Updated 6/3
Long beards who craft systems level software often speak of Undefined Behavior, where if you break the rules of a language like C or C++ and do things that the compiler assumes can never happen, you can elicit the compiler to do crazy things.
Today, we use LLMs as an indeterministic compiler. The vagueness of English could generate any kind of code, differing without much understanding from the programmer. Its Undefined Behavior in a new form. Maybe the code compiles, or maybe not, but it doesn’t always do what it’s supposed to.
Perhaps this is how early Assembly programmers felt about actual early compilers. They didn’t want to trust the machine to do what they could do better by hand. Eventually the compiler got pretty good, but for languages like C that allowed unsafe pointer access and manipulation, undefined behavior was still possible.
Nowadays we have languages like Rust, with very sophisticated compilers. What will be the equivalent for LLM’s?
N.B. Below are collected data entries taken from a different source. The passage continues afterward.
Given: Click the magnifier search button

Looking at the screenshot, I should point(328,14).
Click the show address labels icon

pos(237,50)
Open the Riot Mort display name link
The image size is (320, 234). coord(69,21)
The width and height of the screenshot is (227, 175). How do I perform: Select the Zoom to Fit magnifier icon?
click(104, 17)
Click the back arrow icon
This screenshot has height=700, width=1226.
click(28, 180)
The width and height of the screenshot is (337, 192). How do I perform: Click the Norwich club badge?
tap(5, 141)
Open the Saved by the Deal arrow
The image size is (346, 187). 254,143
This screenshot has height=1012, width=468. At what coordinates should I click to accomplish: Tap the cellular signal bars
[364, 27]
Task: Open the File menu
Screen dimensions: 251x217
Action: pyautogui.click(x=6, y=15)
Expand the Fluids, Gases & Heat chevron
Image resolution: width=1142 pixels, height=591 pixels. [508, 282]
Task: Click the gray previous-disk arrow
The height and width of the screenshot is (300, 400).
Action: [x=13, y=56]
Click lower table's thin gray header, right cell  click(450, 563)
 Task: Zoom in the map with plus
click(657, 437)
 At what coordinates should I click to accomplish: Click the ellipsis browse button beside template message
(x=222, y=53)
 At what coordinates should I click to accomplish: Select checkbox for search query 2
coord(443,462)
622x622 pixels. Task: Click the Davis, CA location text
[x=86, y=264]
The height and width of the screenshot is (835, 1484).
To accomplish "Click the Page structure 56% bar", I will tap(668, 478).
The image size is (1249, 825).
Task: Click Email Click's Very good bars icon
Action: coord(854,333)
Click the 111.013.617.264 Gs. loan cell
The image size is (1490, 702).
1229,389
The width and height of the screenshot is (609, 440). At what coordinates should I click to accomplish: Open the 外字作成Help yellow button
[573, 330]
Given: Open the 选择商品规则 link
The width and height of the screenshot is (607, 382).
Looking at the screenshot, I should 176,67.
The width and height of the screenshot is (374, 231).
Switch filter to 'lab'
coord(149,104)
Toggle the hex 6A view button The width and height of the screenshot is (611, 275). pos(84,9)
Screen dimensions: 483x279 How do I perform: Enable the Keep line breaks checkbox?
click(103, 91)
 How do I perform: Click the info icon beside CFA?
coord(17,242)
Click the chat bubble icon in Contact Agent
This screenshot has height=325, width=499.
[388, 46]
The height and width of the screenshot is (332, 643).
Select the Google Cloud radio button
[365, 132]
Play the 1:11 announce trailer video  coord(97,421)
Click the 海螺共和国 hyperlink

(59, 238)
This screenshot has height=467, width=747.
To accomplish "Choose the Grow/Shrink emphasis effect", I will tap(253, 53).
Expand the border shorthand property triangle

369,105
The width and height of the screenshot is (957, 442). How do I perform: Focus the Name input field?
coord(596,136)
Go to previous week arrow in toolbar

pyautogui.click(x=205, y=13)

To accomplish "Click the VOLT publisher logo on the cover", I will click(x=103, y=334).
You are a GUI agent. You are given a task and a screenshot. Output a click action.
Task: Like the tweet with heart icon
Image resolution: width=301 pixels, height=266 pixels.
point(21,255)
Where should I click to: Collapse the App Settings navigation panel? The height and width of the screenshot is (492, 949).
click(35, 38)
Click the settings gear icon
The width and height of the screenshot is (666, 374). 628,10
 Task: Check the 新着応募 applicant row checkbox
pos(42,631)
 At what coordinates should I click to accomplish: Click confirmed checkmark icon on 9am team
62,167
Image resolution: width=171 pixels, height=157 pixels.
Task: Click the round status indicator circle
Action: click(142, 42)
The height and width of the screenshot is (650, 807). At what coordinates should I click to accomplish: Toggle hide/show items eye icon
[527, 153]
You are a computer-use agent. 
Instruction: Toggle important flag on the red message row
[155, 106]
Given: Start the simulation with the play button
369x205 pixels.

So how do we avoid this new form of Undefined Behavior? Unfortunately, Uncle Bob has the right answer: Test Driven Development. Tests, or Evals as the hipster AI researchers call them, are what guide the Agent/Model/LLM towards the right goal.
Evals can be as simple as the prompts that you craft, and you can even have another LLM evaluate the output of another model, or they can affect the actual weights of the model via Reinforcement Learning. Either way, you shift your focus to Prompt Engineering instead of code-writing.
This means programmers are becoming technical writers (I’m glad I had to take that class in college). It’s an old joke that enterprise programmers only really write about 10 lines of code a day. The rest of the time they’re reviewing, discussing, and searching through the code.
This doesn’t appeal to me very much, so I’ve been holding out and only using models like O3 as a trusted advisor with super-googling abilities. If I need some help churning out boiler-plate, I use an Agent, but for the most part I’m trying to keep typing the code out myself. We’ll see how long that lasts.